The virus gone viral

The virus gone viral

Finnley Plaster

Circulation Manager

Since early January, the coronavirus has been making headlines worldwide. It seems to be the news story that doesn’t stop giving, whether it’s what country or state has the latest reported case or how much money companies are losing because of it.

I think that as bad as the virus is, it is being severely overhyped and overpublicized.

I am certainly not saying that the coronavirus isn’t a terrible tragedy. I certainly sympathize with much of China and east Asia who are struggling to contain the outbreak, but I do also believe that the virus is not nearly as catastrophic as the media proclaim it to be.

On Monday, the World Health Organization released a report that there are almost 89,000 confirmed cases globally and over 3,000 deaths. These seem like radically high numbers, but compared to those of the common flu going around right now, they pale in comparison.

The Centers for Disease Control and Prevention said that in conservative estimates that in this flu season, 32 million people became infected with influenza. This resulted in 310,000 hospitalizations and 18,000 deaths.

While influenza may not be as deadly as the coronavirus by percentages, it certainly is a great cause for concern. I believe influenza is a much greater cause for concern than the coronavirus, merely by virtue of its infectivity.

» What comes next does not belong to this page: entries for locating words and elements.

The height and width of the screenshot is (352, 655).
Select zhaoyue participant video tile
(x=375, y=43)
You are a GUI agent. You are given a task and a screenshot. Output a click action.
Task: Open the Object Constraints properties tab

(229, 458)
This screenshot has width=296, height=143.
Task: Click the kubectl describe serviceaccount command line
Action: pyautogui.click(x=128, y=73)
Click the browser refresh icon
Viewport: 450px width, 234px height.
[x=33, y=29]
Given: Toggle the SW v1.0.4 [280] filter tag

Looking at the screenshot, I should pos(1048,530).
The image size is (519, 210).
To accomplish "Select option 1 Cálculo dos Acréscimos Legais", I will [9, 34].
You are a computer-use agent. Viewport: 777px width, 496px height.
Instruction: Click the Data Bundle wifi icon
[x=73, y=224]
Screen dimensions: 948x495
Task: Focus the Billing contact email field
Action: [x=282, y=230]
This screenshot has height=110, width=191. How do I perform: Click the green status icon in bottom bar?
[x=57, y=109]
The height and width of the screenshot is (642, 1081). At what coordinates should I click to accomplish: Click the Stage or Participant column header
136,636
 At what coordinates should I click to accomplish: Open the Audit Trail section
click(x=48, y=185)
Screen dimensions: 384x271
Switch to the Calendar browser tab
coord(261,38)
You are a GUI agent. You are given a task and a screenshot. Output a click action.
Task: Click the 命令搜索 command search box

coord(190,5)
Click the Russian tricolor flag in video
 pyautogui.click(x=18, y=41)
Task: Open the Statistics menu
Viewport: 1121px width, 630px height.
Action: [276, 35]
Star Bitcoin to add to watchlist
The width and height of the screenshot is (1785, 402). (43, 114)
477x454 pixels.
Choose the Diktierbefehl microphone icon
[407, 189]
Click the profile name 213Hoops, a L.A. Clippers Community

There are global health crises going on around us all the time, and I don’t believe it does justice to focus so heavily on just the one.

There are lots of preventative measures to ensure you don’t fall ill this year. Washing your hands often, not touching your face, and getting plenty of sleep are all fantastic ways to help your immune system in the battle against microscopic foes.

Although they don’t always stop you from becoming infected, vaccines definitely help too. If not to prevent, then they certainly reduce the severity.

I do believe that the sensationalism of the coronavirus only serves to cause anxiety in those who only see the headlines and act as the great clickbait of the month.

If the allocation of attention and resources put into publicizing about the coronavirus were put into other areas such as sexual, mental and drug-related health, the stigma around those areas could be broken down and progress could be made in those areas too.

The coronavirus is a very important worldwide issue being exploited by the media for clicks while they ignore other equally deadly epidemics because they are viewed as too mundane or too taboo to publicize.